Every record below is to be reproduced exactly.

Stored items
================
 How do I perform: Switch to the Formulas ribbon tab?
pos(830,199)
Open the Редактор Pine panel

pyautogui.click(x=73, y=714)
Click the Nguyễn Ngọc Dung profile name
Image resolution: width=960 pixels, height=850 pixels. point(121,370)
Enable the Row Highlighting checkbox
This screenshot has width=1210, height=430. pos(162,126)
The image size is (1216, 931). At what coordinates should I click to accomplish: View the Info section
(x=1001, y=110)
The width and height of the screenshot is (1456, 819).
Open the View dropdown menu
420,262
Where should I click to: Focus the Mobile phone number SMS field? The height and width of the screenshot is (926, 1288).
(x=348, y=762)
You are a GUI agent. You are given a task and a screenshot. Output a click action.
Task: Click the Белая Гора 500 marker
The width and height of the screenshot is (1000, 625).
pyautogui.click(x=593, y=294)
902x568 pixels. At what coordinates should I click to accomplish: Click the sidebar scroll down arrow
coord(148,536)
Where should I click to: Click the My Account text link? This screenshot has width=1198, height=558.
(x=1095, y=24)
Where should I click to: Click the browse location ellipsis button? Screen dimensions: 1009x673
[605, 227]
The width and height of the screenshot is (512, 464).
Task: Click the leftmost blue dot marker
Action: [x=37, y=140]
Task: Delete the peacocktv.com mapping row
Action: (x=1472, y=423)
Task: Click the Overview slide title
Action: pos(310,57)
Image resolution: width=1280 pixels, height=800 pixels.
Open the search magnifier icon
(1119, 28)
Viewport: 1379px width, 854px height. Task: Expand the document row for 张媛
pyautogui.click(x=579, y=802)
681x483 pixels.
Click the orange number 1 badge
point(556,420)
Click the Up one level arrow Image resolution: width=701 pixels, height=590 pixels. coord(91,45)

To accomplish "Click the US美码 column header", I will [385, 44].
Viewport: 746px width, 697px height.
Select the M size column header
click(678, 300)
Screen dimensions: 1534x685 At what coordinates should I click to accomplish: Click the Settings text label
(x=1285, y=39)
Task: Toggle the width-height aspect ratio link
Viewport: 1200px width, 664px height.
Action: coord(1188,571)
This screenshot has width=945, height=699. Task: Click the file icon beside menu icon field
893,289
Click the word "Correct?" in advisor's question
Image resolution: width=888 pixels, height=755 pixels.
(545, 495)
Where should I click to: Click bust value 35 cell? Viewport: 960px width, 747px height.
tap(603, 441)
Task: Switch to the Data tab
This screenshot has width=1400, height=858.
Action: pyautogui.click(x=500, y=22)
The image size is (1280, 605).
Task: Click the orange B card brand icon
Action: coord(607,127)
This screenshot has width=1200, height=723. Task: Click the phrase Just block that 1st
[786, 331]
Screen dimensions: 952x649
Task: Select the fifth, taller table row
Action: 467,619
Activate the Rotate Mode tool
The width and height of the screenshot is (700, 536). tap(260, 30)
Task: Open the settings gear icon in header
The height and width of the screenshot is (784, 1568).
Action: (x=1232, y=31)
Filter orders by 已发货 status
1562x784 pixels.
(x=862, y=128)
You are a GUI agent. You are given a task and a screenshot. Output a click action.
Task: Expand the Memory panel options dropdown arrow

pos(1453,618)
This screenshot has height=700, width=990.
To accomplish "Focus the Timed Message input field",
================
# [SOLUTION FOR THIS EXERCISE]
 How do I perform: Switch to the Formulas ribbon tab?
pos(830,199)
Open the Редактор Pine panel

pyautogui.click(x=73, y=714)
Click the Nguyễn Ngọc Dung profile name
Image resolution: width=960 pixels, height=850 pixels. point(121,370)
Enable the Row Highlighting checkbox
This screenshot has width=1210, height=430. pos(162,126)
The image size is (1216, 931). At what coordinates should I click to accomplish: View the Info section
(x=1001, y=110)
The width and height of the screenshot is (1456, 819).
Open the View dropdown menu
420,262
Where should I click to: Focus the Mobile phone number SMS field? The height and width of the screenshot is (926, 1288).
(x=348, y=762)
You are a GUI agent. You are given a task and a screenshot. Output a click action.
Task: Click the Белая Гора 500 marker
The width and height of the screenshot is (1000, 625).
pyautogui.click(x=593, y=294)
902x568 pixels. At what coordinates should I click to accomplish: Click the sidebar scroll down arrow
coord(148,536)
Where should I click to: Click the My Account text link? This screenshot has width=1198, height=558.
(x=1095, y=24)
Where should I click to: Click the browse location ellipsis button? Screen dimensions: 1009x673
[605, 227]
The width and height of the screenshot is (512, 464).
Task: Click the leftmost blue dot marker
Action: [x=37, y=140]
Task: Delete the peacocktv.com mapping row
Action: (x=1472, y=423)
Task: Click the Overview slide title
Action: pos(310,57)
Image resolution: width=1280 pixels, height=800 pixels.
Open the search magnifier icon
(1119, 28)
Viewport: 1379px width, 854px height. Task: Expand the document row for 张媛
pyautogui.click(x=579, y=802)
681x483 pixels.
Click the orange number 1 badge
point(556,420)
Click the Up one level arrow Image resolution: width=701 pixels, height=590 pixels. coord(91,45)

To accomplish "Click the US美码 column header", I will [385, 44].
Viewport: 746px width, 697px height.
Select the M size column header
click(678, 300)
Screen dimensions: 1534x685 At what coordinates should I click to accomplish: Click the Settings text label
(x=1285, y=39)
Task: Toggle the width-height aspect ratio link
Viewport: 1200px width, 664px height.
Action: coord(1188,571)
This screenshot has width=945, height=699. Task: Click the file icon beside menu icon field
893,289
Click the word "Correct?" in advisor's question
Image resolution: width=888 pixels, height=755 pixels.
(545, 495)
Where should I click to: Click bust value 35 cell? Viewport: 960px width, 747px height.
tap(603, 441)
Task: Switch to the Data tab
This screenshot has width=1400, height=858.
Action: pyautogui.click(x=500, y=22)
The image size is (1280, 605).
Task: Click the orange B card brand icon
Action: coord(607,127)
This screenshot has width=1200, height=723. Task: Click the phrase Just block that 1st
[786, 331]
Screen dimensions: 952x649
Task: Select the fifth, taller table row
Action: 467,619
Activate the Rotate Mode tool
The width and height of the screenshot is (700, 536). tap(260, 30)
Task: Open the settings gear icon in header
The height and width of the screenshot is (784, 1568).
Action: (x=1232, y=31)
Filter orders by 已发货 status
1562x784 pixels.
(x=862, y=128)
You are a GUI agent. You are given a task and a screenshot. Output a click action.
Task: Expand the Memory panel options dropdown arrow

pos(1453,618)
This screenshot has height=700, width=990.
To accomplish "Focus the Timed Message input field",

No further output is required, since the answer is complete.